Traduction de l’article « The Rebuilding And The Autism Full Employment Act Of 2021 » de Michael Bernick, paru le 25 août 2020 dans Forbes.

Quelle place pour les adultes autistes dans les initiatives de retour à l’emploi post-pandémique ?
Dernier article d’une série débutée en mars sur les effets de la pandémie sur l’emploi et la reconstruction d’une base des emplois aux États-Unis.
Articles de Michael Bernick
À plusieurs reprises au cours de la période qui a suivi la Seconde Guerre mondiale, les ralentissements économiques ont conduit les éditorialistes et les commentateurs à déclarer que « la vie ne sera plus jamais la même», ou «notre économie ne sera plus jamais comme avant ». Puis, dans un laps de temps relativement court, la récession prend fin et la vie quotidienne et l’économie reviennent en grande partie à ce qu’elles étaient auparavant. Mais le ralentissement économique lié à la pandémie diffère de deux manières importantes des précédents ralentissements.

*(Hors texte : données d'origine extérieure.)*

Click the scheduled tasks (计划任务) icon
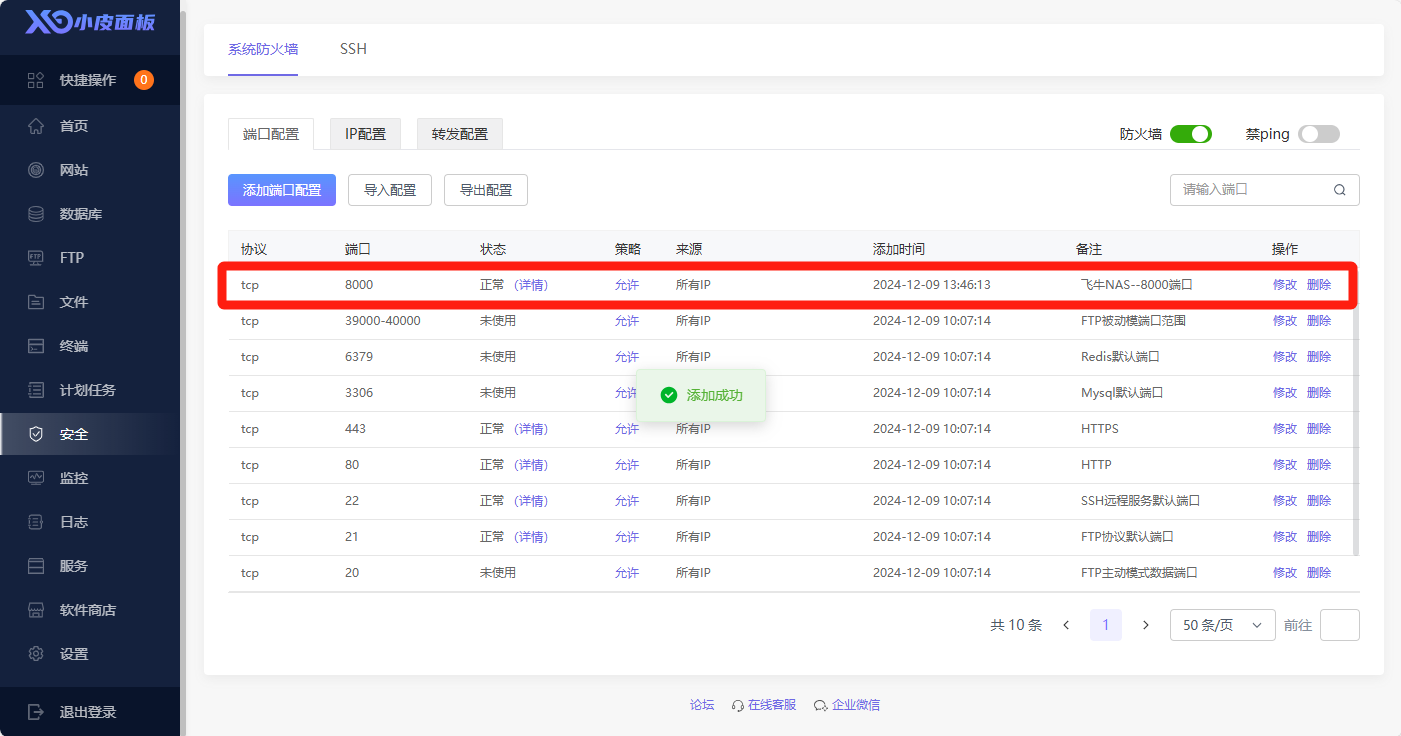 [36, 390]
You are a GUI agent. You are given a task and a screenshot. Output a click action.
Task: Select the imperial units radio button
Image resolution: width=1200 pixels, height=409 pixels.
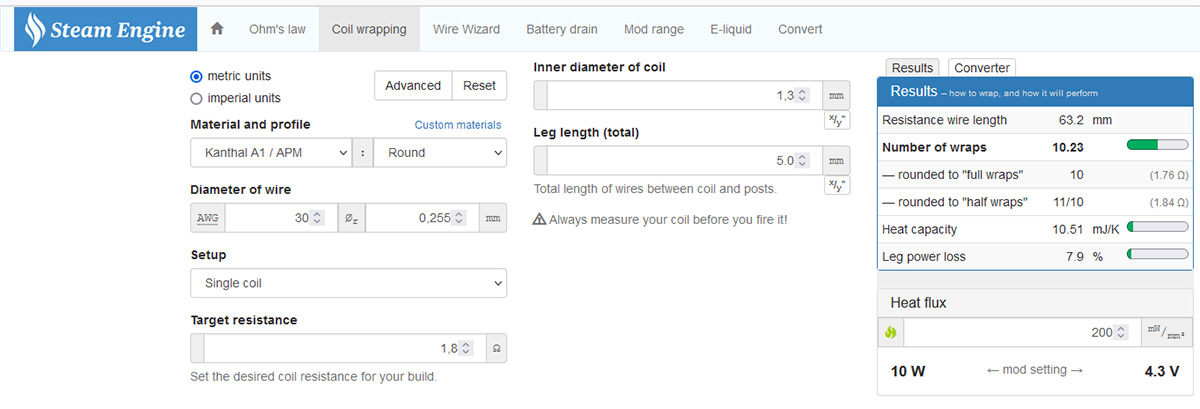coord(196,98)
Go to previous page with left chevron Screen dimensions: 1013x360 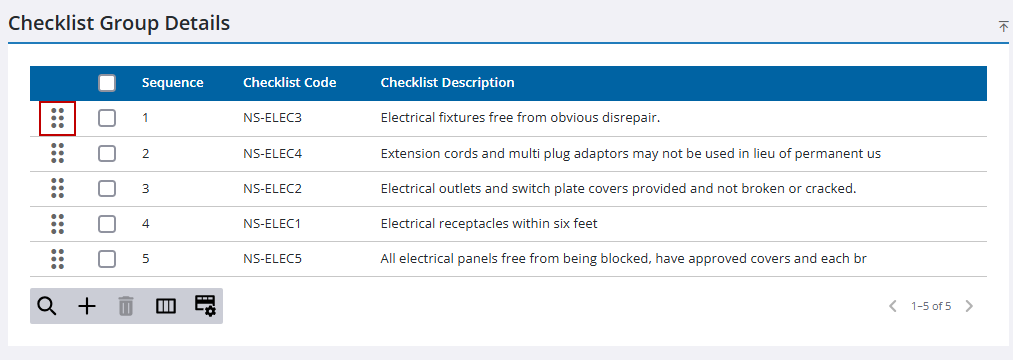(x=893, y=306)
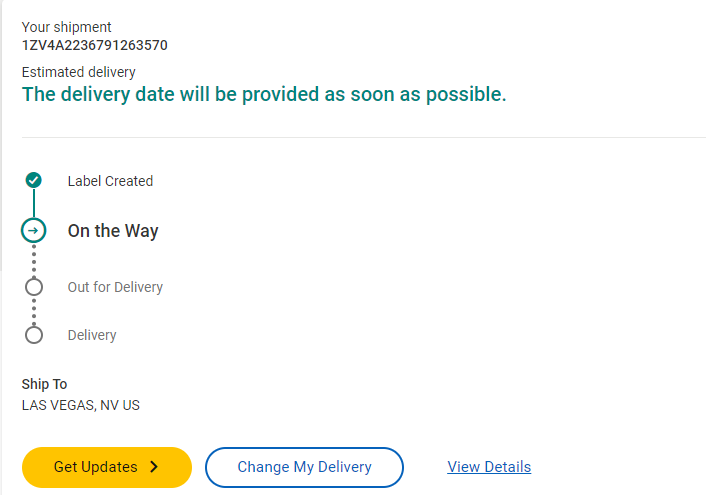Click the chevron arrow inside Get Updates
The image size is (706, 495).
[154, 467]
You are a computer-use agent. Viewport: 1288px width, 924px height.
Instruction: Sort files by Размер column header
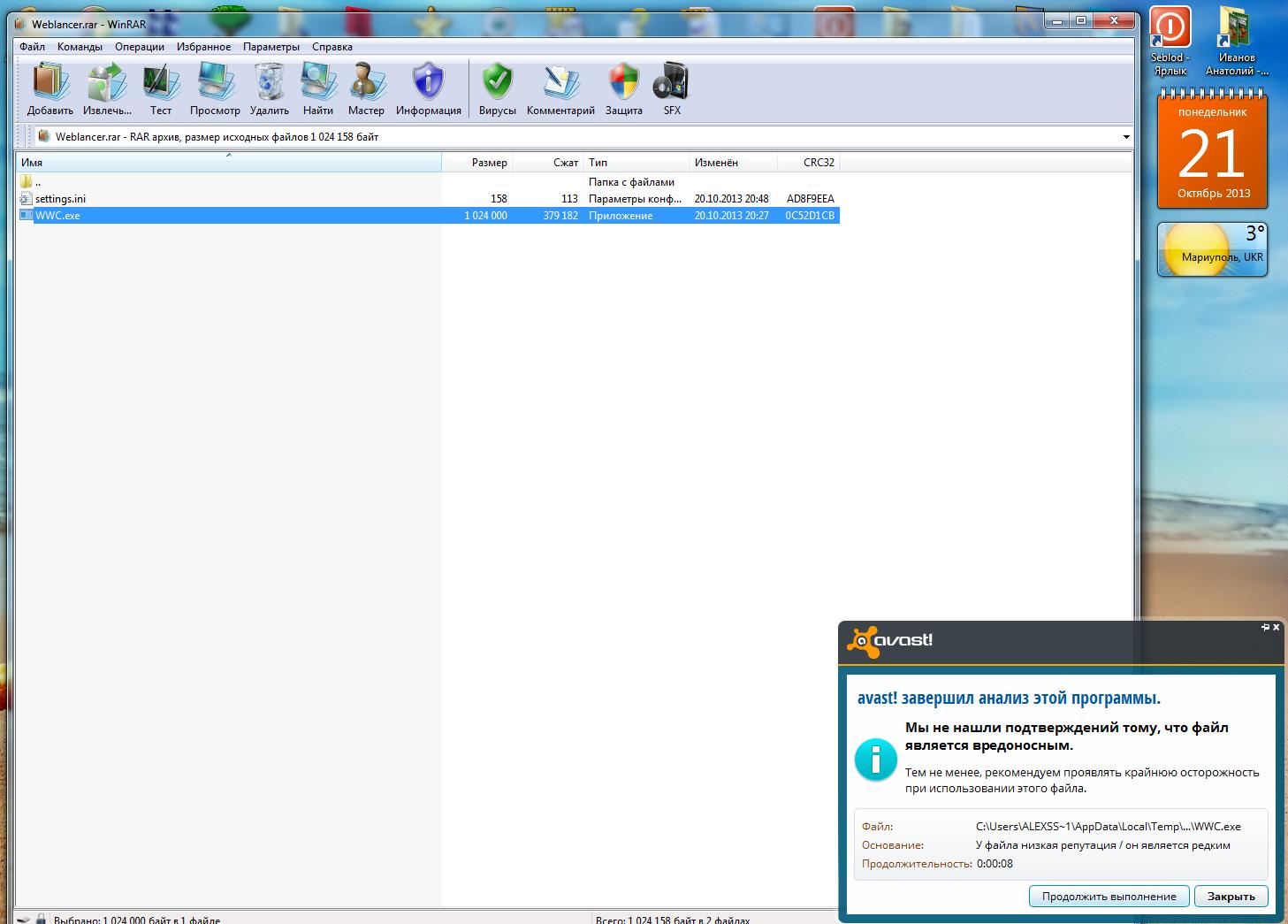coord(489,163)
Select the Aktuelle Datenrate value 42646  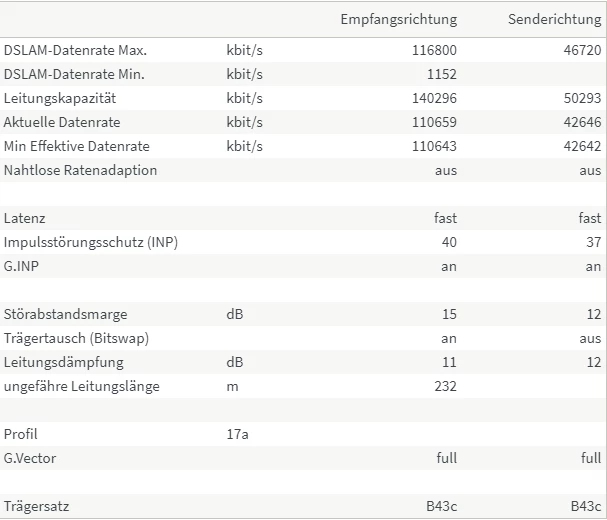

Premièrement, il a nivelé le paysage économique, entraînant des fermetures d’entreprises et des emplois perdus de façon permanente au-delà de l’ampleur de tout événement depuis la Grande Dépression des années 1930.
Deuxièmement, cela a conduit à des dépenses publiques sans précédent simplement pour stabiliser l’économie, et à l’abandon des limites antérieures des déficits fédéraux et des dépenses déficitaires.
À moins que l’économie ne reprenne de façon spectaculaire au cours du prochain trimestre, une relance de la reprise est probable au début de 2021, d’un montant supérieur même à la loi CARES de 3 milliards de dollars. Les think tanks de Washington DC, le Forum économique mondial et d’autres groupes politiques préparent déjà leurs listes d’initiatives pour l’emploi. Aucune de ces longues listes n’inclut l’emploi d’adultes autistes ou présentant d’autres différences de développement. Y a-t-il une place dans un effort de rétablissement en 2021 pour ces adultes?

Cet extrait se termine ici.